Previously, young Woodward had listened to a discussion of surgical feats in Manzer & Hill’s barber shop and his stomach was not in the best of condition. He did not relish the conversation and feeling himself growing faint, he started for his home and had gone but a short distance when the accident occurred.
At present the patient is unable to use his jaw and is compelled to take nourishment through a tube.
Herrick’s store had long history
Herrick’s store at 75 River Street, sold last Saturday at Warren County tax foreclosure auction, has a colorful history.
The Herrick ancestors settled in Warrensburgh shortly after the Revolutionary War. According to Marie Fisher, a member of the Herrick family and a native of Warrensburgh, the date the building was erected is not known, but in 1871 it was a livery stable operated by Bennett and Palmer. Marie wrote in her book, “North from the Plank Road Bridge,” that the structure suffered many fires over the years which probably accounts for the present day flat roof which originally was peaked.

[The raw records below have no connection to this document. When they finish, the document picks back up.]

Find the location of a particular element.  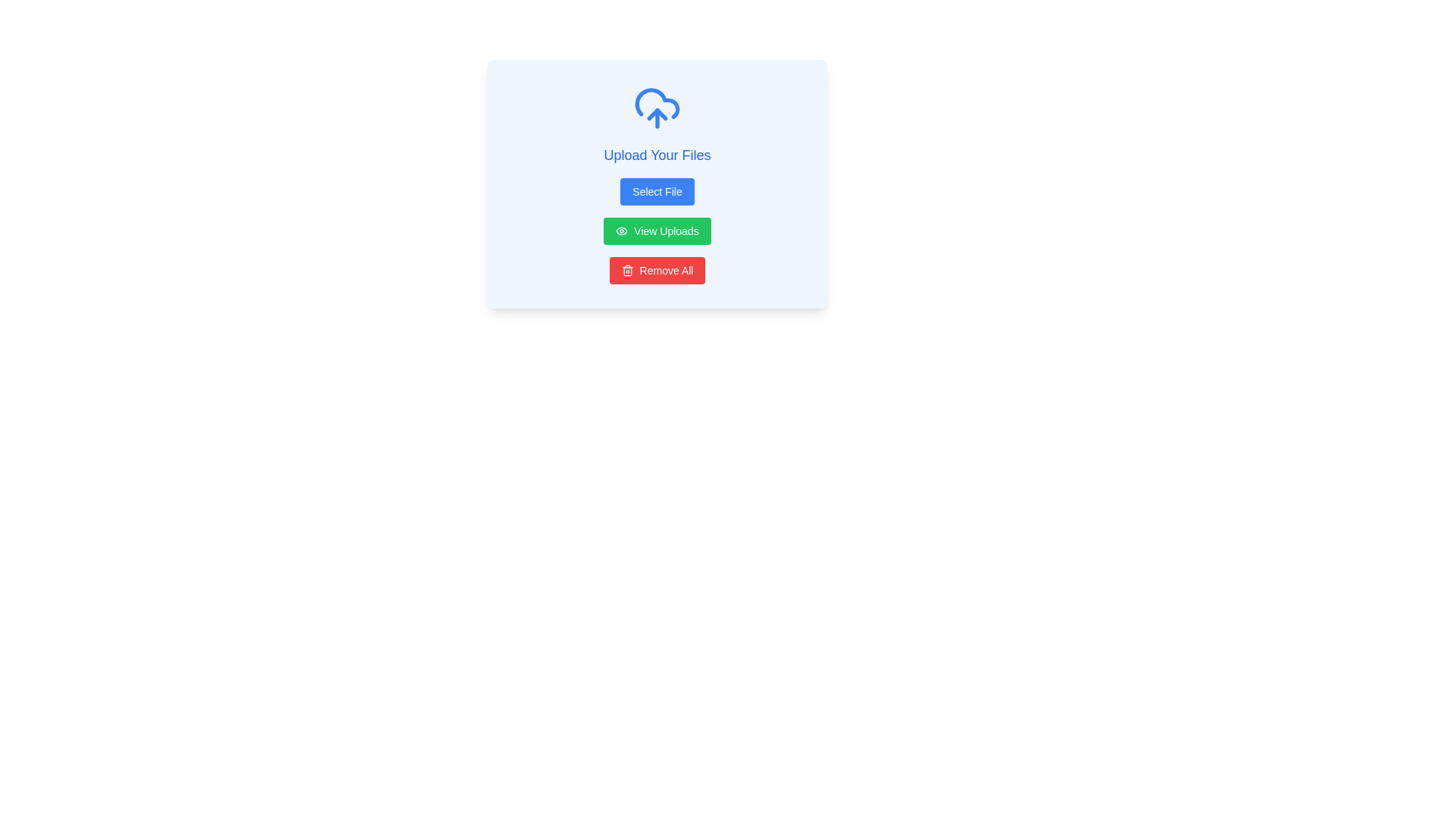

the 'Select File' button, which is a medium-sized button with white text on a blue background is located at coordinates (657, 191).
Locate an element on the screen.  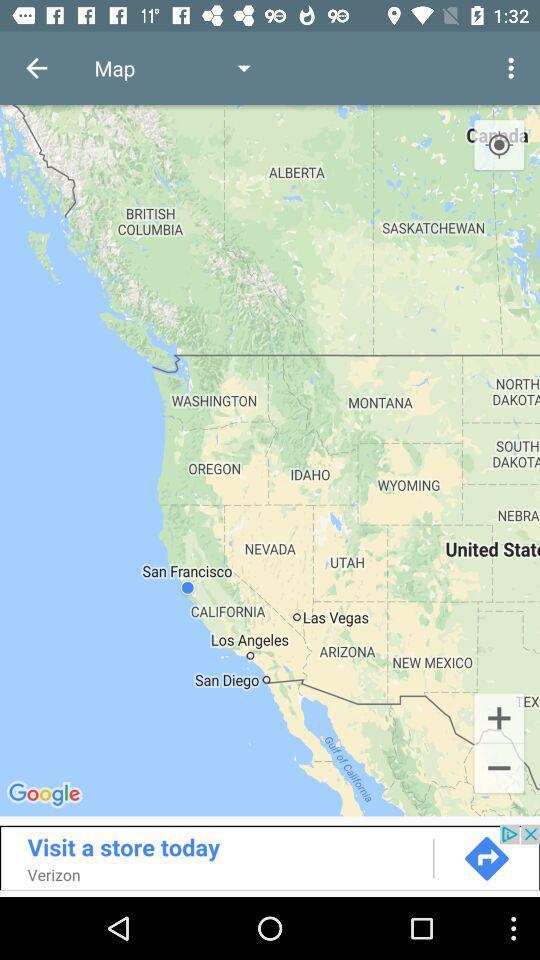
advertisement banner is located at coordinates (270, 856).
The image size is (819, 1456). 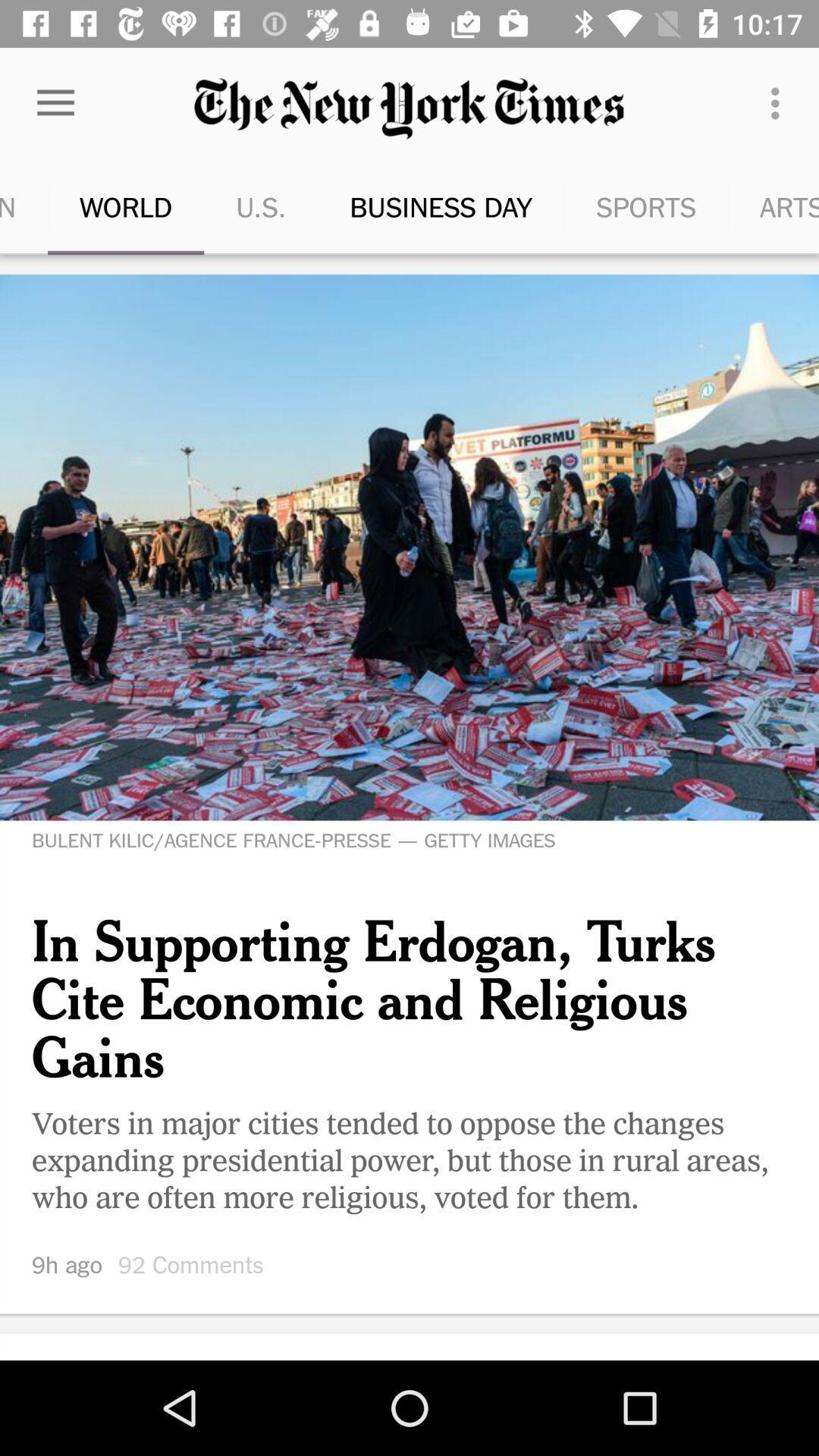 What do you see at coordinates (779, 102) in the screenshot?
I see `item to the left of the new york` at bounding box center [779, 102].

In 1893, brothers Simeon and James Herrick purchased the building and carried on a wagon-building trade and carriage repair shop. In 1896 the brothers converted the upper story into living quarters for their families. The property was later owned by the Herrick family for several generations. As the horse and carriage era drifted away and became obsolete, the Herrick brothers gradually converted to wallpaper, paint, hardware and custom picture-framing and as World War II came on, groceries were added and rapidly became the main commodity. The store was called “Herrick’s Variety Store.“ Simeon died in 1934 and before his death, he was a carpenter. James, 88 years old, died in 1953. He was a merchant for 50 years. His wife, Cora died in 1961. During James’ later years, his sons took over active management of the business.

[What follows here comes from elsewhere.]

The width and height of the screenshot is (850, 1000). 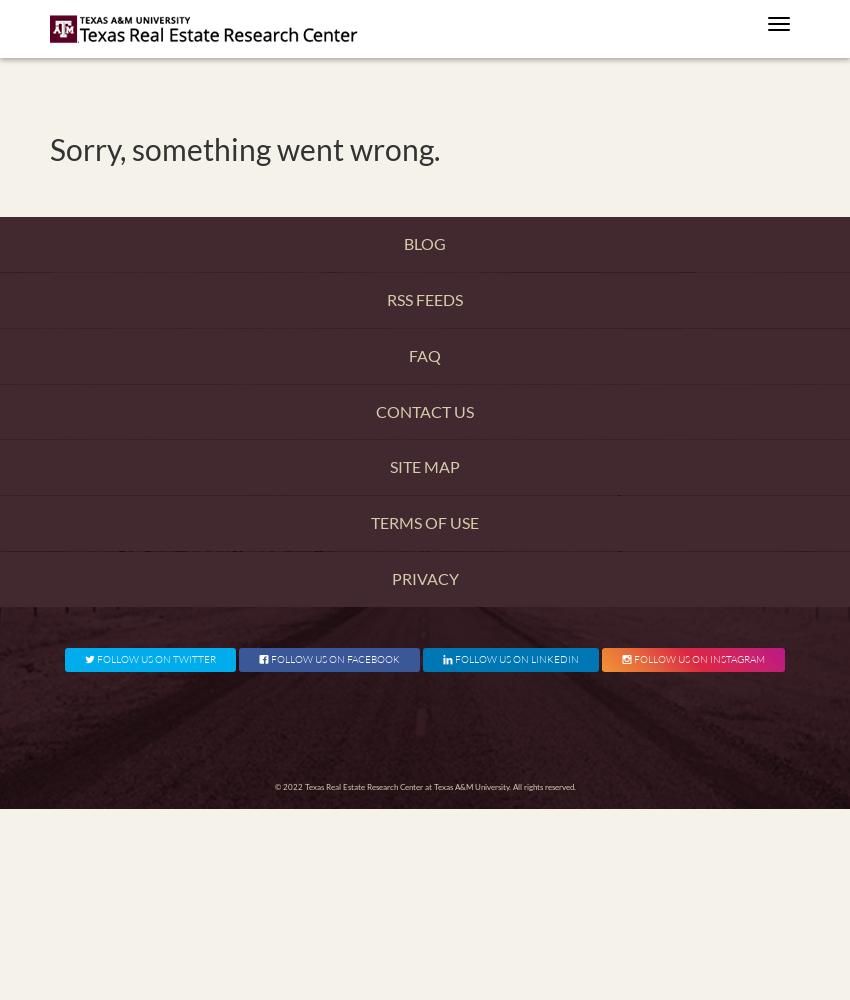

Marie Fisher and her sister Norma Turpin are the daughters of Earl J. Herrick, eldest son of James Herrick. Mr. Herrick worked in the store with his father in the 1930s until some time after World War II. He was for many years Justice of the Peace and town clerk — right up to the time of his death. He loved Warrensburgh and was very knowledgeable about town history. He carried on the family tradition of being a merchant for many years. Eventually Earl’s younger brother, Floyd Herrick took over the store and after his death in the 1960s, Floyd’s widow carried on for a few years.

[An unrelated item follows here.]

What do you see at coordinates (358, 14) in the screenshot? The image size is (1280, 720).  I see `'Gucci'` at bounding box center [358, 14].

For a time, in the 1980s, “Dickie” Maxam, a Herrick son-in-law, ran the store and deli. In September 2006 the building was bought by Charles Vreugde of Queensbury in the hope of starting a second-hand store.
With a new owner, however, commercial activity may again flourish in the historic building.
Older residents in Warrensburgh forecast that a hard and long winter is on the way. This prediction is based on the fact that for weeks red squirrels and chipmunks have been busy laying in the winter food store, even going to the extent of collecting green burrs, breaking them open and hiding the unripe nuts for future use.
Hunters in the vicinity of Big Tupper Lake report numerous wild boars running at large. The animals are vicious and ready for a scrap.
The total voter enrollment in the town of Warrensburgh is 807 this year and 844 last year in 1910, a falling off of 37 voters.